Yet a turn to the Right, especially at this historical moment, is a dangerous move that will, in the long run, cause more harm than benefit to women’s rights. The organizations with whom some feminists are allying include Heritage Foundation, Alliance Defending Freedom (ADF), and Concerned Women for America (CWA) - all of which work against women’s interests in other areas such as abortion, birth control, lesbian rights, voting rights for women of color, and even measures to counter violence against women. (See my article Blinded by the Right for more details and links).

Moreover, these organizations are linked under the umbrella organization, Council for National Policy, established in 1981 to pursue an agenda of connecting “the manpower and media of the Christian right with the finances of Western plutocrats and the strategy of right-wing Republican political operatives” to establish what Shadow Network author Anne Nelson calls a “pluto-theocracy.” As we witness their success in packing the Supreme Court with right-wing ideologues, their probable success in advancing voter suppression laws, and learn more about their role in “organized efforts to challenge the validity of the [2020 presidential] election, conspir[ing] to overturn its results, and tr[ying] to derail the orderly transfer of power,” the case against feminists working with CNP organizations becomes indefensible.

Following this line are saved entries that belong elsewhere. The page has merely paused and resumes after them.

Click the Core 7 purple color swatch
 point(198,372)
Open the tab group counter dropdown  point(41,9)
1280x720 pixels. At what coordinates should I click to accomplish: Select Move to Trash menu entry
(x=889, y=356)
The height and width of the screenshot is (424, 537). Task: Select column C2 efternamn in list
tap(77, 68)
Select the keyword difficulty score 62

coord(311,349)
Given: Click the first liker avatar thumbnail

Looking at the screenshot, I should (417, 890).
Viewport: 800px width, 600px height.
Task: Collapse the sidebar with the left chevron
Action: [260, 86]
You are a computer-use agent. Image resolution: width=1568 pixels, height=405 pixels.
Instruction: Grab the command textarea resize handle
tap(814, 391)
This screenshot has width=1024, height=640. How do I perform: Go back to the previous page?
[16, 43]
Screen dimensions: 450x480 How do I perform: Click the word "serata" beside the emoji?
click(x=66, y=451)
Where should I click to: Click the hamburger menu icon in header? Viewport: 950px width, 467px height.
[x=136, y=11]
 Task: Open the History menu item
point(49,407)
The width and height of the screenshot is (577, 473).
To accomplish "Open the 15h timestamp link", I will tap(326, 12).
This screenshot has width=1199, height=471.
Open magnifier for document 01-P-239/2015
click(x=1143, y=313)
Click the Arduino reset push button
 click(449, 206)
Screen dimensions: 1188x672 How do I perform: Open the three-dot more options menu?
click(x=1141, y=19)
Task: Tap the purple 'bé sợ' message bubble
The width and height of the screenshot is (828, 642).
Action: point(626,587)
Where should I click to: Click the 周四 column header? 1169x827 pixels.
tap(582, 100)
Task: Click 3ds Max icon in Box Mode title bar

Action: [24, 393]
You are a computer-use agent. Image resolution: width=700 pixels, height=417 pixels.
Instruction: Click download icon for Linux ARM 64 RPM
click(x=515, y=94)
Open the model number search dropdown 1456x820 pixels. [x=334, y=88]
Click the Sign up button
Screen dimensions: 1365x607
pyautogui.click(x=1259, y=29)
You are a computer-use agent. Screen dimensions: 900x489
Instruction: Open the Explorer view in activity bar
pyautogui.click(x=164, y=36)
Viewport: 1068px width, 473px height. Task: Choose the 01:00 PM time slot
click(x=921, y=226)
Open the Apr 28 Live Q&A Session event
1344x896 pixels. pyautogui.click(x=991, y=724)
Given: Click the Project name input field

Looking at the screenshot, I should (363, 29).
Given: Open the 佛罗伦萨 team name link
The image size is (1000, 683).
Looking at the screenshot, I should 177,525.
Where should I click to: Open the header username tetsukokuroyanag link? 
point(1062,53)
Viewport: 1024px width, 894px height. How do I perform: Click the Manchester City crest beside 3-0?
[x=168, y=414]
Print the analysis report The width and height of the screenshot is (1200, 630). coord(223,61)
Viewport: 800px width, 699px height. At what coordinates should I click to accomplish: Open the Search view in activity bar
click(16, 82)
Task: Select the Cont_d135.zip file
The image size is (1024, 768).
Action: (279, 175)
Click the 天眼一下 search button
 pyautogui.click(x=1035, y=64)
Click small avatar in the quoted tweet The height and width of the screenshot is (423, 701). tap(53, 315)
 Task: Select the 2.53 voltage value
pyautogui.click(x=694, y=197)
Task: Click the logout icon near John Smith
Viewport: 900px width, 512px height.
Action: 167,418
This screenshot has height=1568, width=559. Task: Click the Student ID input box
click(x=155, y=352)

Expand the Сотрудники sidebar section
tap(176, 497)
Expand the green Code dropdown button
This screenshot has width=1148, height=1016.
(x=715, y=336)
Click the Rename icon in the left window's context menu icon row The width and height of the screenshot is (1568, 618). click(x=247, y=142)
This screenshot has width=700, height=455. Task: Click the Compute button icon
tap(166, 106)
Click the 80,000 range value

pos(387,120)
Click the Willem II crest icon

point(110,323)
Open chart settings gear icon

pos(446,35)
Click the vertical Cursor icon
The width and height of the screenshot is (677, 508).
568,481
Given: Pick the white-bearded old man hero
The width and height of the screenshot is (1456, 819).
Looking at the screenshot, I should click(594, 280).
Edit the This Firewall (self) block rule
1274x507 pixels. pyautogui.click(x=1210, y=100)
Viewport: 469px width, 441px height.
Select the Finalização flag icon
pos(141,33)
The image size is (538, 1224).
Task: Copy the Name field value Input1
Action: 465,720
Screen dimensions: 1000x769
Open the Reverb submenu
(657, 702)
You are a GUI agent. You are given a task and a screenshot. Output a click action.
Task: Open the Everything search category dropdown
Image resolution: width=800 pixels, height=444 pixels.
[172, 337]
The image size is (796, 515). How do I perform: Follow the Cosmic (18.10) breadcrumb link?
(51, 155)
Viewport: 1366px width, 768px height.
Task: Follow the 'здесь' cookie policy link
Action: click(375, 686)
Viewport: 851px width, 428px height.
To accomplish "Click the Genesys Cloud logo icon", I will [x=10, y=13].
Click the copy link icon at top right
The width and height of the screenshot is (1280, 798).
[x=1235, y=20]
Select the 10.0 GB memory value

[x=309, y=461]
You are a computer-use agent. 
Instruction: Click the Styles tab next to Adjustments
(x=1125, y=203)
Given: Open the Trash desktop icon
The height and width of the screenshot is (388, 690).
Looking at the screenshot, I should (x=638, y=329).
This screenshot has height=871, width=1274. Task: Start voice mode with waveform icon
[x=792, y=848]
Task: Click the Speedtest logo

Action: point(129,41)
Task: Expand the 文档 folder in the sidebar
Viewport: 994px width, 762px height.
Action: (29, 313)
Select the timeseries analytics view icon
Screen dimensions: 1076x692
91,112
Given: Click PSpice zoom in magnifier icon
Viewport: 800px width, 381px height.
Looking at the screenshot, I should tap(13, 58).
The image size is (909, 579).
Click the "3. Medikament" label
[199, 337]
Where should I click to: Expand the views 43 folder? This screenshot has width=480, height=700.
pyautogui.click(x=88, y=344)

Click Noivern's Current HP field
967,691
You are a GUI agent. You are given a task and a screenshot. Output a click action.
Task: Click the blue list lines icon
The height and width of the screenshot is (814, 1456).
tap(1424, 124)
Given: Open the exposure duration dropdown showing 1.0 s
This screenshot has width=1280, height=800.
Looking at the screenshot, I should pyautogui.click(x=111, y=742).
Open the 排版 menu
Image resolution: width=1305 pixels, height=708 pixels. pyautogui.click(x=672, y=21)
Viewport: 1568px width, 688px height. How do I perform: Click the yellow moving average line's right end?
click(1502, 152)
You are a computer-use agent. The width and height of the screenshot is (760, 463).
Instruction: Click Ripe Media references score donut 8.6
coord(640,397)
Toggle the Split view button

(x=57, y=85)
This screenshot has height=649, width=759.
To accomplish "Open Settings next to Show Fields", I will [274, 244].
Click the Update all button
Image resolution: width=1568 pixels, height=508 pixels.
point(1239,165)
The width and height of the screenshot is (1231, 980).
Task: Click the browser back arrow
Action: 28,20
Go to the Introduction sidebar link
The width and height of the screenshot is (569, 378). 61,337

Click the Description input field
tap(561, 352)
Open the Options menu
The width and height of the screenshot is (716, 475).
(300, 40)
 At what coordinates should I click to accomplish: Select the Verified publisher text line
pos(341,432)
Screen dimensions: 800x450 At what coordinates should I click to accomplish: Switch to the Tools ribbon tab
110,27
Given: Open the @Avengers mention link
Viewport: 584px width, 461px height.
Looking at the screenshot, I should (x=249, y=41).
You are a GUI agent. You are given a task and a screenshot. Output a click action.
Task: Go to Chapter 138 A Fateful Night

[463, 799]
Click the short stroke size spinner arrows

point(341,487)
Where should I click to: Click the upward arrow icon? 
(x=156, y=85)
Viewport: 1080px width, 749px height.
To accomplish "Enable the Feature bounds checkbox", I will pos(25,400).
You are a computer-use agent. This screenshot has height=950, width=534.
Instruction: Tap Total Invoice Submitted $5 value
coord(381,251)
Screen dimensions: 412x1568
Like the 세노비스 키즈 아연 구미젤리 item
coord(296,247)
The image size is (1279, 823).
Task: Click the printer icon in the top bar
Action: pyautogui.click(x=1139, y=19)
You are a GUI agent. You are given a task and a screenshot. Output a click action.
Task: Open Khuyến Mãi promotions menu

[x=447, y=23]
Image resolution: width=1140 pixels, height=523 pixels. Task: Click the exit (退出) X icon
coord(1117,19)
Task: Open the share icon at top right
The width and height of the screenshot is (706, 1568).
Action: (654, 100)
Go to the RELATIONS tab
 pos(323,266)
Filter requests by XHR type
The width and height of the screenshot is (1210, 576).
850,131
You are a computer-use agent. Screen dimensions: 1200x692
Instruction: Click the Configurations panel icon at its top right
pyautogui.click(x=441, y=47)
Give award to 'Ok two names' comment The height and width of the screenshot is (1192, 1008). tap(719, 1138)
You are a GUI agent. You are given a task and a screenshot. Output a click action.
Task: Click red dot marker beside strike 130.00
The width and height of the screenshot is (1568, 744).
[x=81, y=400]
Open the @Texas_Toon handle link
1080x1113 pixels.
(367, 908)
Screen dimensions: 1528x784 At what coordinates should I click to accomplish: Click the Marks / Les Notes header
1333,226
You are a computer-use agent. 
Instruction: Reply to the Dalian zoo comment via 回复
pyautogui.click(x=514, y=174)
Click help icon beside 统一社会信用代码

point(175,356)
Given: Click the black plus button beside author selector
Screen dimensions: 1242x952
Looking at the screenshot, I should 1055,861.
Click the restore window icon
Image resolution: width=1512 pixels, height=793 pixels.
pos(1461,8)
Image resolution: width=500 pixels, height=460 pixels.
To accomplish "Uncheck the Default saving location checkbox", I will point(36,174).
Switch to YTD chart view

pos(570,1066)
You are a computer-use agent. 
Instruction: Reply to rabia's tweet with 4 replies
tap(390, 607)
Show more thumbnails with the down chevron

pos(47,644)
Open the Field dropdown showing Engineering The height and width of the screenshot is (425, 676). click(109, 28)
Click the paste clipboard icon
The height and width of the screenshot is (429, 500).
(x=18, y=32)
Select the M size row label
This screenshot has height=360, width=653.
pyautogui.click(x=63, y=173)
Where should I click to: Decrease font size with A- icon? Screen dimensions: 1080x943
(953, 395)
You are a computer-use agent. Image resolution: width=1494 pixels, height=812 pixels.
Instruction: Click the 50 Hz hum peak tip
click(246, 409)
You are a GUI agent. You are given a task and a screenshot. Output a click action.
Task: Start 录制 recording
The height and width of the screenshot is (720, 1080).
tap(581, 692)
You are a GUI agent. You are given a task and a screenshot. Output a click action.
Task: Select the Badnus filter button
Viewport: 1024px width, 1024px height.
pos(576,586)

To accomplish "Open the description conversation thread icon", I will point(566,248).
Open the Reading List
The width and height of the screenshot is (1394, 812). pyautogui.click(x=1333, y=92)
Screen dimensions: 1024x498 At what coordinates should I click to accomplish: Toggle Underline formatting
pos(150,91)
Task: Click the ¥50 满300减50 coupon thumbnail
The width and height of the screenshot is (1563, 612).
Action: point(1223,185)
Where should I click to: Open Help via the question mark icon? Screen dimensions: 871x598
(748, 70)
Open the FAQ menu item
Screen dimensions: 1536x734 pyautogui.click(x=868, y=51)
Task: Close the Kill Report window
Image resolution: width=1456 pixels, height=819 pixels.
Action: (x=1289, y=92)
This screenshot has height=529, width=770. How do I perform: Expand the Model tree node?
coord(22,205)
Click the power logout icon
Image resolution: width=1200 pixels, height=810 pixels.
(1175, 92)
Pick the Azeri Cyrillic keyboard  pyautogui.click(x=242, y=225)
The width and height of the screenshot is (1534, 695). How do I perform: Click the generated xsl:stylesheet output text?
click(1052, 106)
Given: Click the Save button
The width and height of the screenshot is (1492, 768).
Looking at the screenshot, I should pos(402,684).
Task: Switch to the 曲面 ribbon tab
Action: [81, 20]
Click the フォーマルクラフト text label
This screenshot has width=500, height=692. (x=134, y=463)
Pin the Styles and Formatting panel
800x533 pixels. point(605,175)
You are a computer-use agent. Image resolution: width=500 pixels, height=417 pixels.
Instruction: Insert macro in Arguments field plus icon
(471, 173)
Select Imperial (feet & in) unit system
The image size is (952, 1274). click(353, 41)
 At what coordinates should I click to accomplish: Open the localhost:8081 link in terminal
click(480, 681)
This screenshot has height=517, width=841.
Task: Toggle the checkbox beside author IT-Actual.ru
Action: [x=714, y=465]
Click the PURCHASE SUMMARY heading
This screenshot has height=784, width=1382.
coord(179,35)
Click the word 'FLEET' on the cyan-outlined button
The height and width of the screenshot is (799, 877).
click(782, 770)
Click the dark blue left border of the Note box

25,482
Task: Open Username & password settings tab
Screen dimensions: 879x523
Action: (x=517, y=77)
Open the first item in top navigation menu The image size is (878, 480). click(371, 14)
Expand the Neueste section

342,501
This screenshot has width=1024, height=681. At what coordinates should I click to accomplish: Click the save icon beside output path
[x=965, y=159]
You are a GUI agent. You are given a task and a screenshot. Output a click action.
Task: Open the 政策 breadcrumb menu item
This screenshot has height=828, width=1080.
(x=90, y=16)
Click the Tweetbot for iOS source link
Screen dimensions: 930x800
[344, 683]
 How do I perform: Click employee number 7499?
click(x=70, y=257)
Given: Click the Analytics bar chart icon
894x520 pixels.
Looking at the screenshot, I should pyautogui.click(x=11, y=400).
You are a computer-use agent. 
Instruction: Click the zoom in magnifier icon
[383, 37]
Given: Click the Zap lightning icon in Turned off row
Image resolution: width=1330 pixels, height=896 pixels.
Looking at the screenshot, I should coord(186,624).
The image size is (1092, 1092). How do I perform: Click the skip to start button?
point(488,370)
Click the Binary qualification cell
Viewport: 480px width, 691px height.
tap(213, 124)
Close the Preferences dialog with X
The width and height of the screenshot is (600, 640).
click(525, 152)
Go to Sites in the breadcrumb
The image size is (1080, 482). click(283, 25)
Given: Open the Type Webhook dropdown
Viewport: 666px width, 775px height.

The purpose of this blog is to explore and explain the larger contemporary political context within which we work as feminists, why “working with the Right” is a bad idea, and open conversations about how we can develop a powerful, independent movement to advocate our interests, as feminists did during the Second Wave in the 1960s and 1970s. Please join me on Twitter to continue the conversation!

Katherine M Acosta is a lifelong feminist, a sociologist, filmmaker and writer. She has a BA in Women’s Studies (before it was “gender studies”!) and a PhD in Sociology. Divided We Fall is her documentary about the 2011 Wisconsin Uprising, a weeks-long protest to oppose then newly-elected Governor Scott Walker’s radical right agenda - which  included gutting collective bargaining rights for public sector workers. She was co-chair of the steering committee for Women’s Human Rights Campaign USA (now Women’s Declaration International USA) during its early formation.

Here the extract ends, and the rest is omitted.